WHAT TO DO:
Answer these from the cytochrome c oxidase article record.
(a) In what year was the article published?
(b) In which journal did it appear?
(c) During the CO rebinding process, which two cofactors are reduced?

EXERCISE PASSAGE:
------------------------------------

Redox dependent conformational changes in the mixed valence form of the cytochrome c oxidase from p. The reorganization of glutamic acid 278 is coupled to the electron transfer from/to heme a and the binuclear center. denitrificans

TitleRedox dependent conformational changes in the mixed valence form of the cytochrome c oxidase from p. The reorganization of glutamic acid 278 is coupled to the electron transfer from/to heme a and the binuclear center. denitrificans
Publication TypeJournal Article
Year of Publication2001
AuthorsHellwig, P, Rost, B, Mantele, W
JournalSpectrochim Acta A Mol Biomol Spectrosc
Volume57A
Pagination1123-31
KeywordsElectron Transport Electron Transport Complex IV/*chemistry Glutamic Acid/*chemistry Heme/analogs & derivatives/*chemistry Oxidation-Reduction Paracoccus denitrificans/*enzymology Protein Conformation Spectroscopy, Fourier Transform Infrared
Abstract

In this work we present the separation of FTIR difference signals induced by electron transfer to/from the redox centers of the cytochrome c oxidase from P. denitrificans and compare electrochemically induced FTIR difference spectra with those induced by CO photolysis. FTIR difference spectra of rebinding of CO to the half reduced (mixed valence) form of the cytochrome c oxidase after photolysis reflect the conformational changes induced by the rebinding of CO and by electron transfer reactions from heme a3 to heme a and further on to CUA. During this process, heme a3 (and CUB) are oxidized, whereas heme a and CuA are reduced. By subtracting these difference spectra from an electrochemically induced FTIR difference spectrum, where all four cofactors are reduced, the contributions for heme a3 (and CuB) could be separated. Correspondingly, the spectral contributions of heme a and CuA have been separated. The comparison of these spectra with the spectra calculated for the hemes on the basis of their redox dependent changes previously published in Hellwig et al., (Biochemistry 38, (1999) 1685-1694) show a high degree of similarity, except for additional signals coupled to the reorganization of the binuclear center upon CO rebinding. The separated spectra clearly show that the signals attributed to Glu278, an amino acid discussed to be crucial for proton pumping, is coupled to electron transfer to/from heme a and the binuclear heme a3-CuB center.

------------------------------------

STUDY MATERIAL:

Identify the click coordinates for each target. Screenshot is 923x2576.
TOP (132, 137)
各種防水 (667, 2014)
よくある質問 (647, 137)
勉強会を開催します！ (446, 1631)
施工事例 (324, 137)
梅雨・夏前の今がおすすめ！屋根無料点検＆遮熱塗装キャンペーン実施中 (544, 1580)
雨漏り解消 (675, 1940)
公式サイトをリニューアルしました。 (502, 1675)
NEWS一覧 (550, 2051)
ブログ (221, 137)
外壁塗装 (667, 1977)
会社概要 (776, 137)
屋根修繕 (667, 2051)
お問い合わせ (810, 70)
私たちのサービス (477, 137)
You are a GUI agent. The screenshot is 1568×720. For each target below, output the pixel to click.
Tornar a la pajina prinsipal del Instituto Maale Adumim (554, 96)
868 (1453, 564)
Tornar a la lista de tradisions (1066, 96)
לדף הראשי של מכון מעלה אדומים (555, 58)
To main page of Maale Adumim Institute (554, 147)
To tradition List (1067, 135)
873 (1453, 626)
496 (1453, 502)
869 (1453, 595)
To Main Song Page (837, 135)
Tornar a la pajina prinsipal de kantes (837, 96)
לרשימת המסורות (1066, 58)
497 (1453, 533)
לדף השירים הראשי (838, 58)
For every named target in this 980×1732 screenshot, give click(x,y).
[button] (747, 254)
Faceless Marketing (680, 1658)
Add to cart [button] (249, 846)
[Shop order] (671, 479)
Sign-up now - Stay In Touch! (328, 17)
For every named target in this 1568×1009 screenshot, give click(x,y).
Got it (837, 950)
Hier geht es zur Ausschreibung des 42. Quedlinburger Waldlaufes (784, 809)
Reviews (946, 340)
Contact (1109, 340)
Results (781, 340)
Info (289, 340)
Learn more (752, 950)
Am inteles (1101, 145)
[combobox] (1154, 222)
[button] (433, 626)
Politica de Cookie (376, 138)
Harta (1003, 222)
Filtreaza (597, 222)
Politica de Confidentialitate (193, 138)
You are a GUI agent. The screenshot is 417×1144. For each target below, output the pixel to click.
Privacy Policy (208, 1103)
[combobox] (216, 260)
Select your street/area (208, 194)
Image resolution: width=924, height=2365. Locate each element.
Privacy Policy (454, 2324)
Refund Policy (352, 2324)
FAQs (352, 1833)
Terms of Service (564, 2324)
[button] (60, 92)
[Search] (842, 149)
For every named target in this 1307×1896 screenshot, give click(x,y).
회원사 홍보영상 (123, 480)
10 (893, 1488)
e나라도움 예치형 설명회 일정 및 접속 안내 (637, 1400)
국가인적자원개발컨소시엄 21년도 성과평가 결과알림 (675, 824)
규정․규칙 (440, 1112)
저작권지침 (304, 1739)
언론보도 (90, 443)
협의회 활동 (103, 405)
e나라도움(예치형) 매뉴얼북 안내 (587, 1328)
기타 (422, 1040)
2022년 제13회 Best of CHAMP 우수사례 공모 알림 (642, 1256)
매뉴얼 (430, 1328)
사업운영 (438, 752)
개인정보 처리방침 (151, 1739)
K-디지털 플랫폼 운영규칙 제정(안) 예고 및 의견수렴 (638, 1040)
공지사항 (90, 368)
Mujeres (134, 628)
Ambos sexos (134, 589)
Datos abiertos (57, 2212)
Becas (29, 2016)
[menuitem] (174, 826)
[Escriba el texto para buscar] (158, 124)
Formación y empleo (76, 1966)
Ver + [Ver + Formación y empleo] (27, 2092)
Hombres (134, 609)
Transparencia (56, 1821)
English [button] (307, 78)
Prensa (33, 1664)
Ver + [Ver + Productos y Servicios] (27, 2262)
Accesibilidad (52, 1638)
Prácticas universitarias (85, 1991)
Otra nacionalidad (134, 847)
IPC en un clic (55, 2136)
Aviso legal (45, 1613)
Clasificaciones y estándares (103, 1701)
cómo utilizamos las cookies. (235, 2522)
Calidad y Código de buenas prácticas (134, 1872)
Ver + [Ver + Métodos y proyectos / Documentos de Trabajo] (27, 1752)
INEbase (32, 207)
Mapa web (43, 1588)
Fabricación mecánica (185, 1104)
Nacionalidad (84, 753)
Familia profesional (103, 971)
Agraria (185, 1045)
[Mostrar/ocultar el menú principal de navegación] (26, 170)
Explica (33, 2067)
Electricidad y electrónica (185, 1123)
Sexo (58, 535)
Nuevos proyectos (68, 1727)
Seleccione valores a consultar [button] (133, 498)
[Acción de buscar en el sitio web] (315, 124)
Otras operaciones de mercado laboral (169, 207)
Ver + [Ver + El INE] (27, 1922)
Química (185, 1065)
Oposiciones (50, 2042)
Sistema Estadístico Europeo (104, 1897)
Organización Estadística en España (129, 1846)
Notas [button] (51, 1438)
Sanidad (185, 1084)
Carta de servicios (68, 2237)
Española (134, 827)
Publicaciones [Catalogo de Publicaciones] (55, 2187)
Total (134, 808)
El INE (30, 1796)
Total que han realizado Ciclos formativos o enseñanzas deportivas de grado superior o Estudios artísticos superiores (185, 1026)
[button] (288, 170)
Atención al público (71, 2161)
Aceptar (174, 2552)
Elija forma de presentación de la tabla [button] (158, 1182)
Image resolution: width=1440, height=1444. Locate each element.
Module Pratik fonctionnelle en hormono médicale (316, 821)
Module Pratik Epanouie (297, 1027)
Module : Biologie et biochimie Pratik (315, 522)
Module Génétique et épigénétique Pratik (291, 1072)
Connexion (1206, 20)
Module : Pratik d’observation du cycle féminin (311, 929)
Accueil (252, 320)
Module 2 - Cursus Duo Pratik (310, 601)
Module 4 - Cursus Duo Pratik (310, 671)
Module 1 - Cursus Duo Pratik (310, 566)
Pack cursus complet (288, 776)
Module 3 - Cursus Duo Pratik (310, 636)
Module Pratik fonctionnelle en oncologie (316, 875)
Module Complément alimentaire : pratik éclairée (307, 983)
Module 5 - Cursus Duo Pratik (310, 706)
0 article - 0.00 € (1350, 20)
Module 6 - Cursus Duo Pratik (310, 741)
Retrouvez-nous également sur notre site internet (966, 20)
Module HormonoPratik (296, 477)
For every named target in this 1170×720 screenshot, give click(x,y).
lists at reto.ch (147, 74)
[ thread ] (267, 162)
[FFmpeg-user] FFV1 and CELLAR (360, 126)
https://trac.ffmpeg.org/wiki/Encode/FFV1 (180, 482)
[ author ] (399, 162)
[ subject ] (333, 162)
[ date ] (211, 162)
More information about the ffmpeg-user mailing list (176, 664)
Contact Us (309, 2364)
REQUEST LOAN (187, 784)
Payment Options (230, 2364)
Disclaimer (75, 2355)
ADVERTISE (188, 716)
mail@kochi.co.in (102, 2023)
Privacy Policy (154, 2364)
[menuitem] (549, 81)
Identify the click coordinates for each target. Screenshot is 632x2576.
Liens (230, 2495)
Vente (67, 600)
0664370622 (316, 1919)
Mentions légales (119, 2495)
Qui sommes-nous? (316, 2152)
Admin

------------------------------------

OUTPUT:
(a) 2001
(b) Spectrochim Acta A Mol Biomol Spectrosc
(c) Heme a and CuA